On 3/9/14, 8:07 PM, Alia Atlas wrote:
Joel, On Sun, Mar 9, 2014 at 7:45 PM, Joel M. Halpern <jmh@xxxxxxxxxxxxxxx <mailto:jmh@xxxxxxxxxxxxxxx>> wrote:
...
While there are encapsulations whose primary purpose is adding additional information, most of the cases I can think of (MPLS, LISP, GRE, Mobile-IP) are cases where the primary purpose of the encapsualtion is to direct the traffic over a path that it might not otherwise chose or otherwise be able to traverse. For MPLS, I think that the services, such as L3VPN, VPLS, pseudo-wires, etc are hiding data from the underlay and conveying extra info. Arguably, so is LISP.
If you consider "frame format" extra information, then I guess Pseudowires carry extra information.
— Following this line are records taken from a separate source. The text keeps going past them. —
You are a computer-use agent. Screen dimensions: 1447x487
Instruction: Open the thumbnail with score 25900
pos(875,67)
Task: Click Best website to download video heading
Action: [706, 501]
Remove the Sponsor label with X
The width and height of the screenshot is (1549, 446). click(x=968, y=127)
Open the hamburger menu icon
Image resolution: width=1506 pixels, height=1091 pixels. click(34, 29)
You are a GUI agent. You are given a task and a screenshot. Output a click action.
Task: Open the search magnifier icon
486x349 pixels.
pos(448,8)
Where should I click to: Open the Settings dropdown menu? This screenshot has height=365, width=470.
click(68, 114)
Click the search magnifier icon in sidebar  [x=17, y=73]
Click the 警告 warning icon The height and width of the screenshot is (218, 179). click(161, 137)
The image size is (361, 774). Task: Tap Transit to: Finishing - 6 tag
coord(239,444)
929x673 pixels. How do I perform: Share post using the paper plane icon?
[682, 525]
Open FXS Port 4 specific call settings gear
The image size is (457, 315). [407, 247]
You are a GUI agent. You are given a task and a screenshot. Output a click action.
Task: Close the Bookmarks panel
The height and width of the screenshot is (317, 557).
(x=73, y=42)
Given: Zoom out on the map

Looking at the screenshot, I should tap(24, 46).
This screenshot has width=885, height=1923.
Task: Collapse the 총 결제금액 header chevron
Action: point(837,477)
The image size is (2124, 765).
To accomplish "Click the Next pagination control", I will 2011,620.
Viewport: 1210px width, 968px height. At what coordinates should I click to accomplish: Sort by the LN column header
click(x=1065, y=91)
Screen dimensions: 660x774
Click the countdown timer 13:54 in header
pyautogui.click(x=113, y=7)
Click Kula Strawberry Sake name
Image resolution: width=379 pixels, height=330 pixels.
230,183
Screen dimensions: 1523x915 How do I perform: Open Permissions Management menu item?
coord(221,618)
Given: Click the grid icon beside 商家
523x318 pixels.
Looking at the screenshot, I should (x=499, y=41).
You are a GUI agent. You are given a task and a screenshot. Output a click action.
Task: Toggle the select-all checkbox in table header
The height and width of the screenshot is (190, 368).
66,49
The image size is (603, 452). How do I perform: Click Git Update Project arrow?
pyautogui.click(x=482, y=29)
But the primary point is to get the packet across the net.
At that point, you end up calling the tunnel endpoint identifier metadata instead of delivery information. Which seems to reduce the value of the distinction.
In the case of LISP, as specified, I don;t see that it carries extra packet information. It carries some tunnel maintenance information. When we add the LCAF in the resolution, we can get an implicit packet type. But even then the primary purpose of the encapsulation is to get the packet to the right place on the net. That is why it separates location (the outer destination) from identity (the inner destination).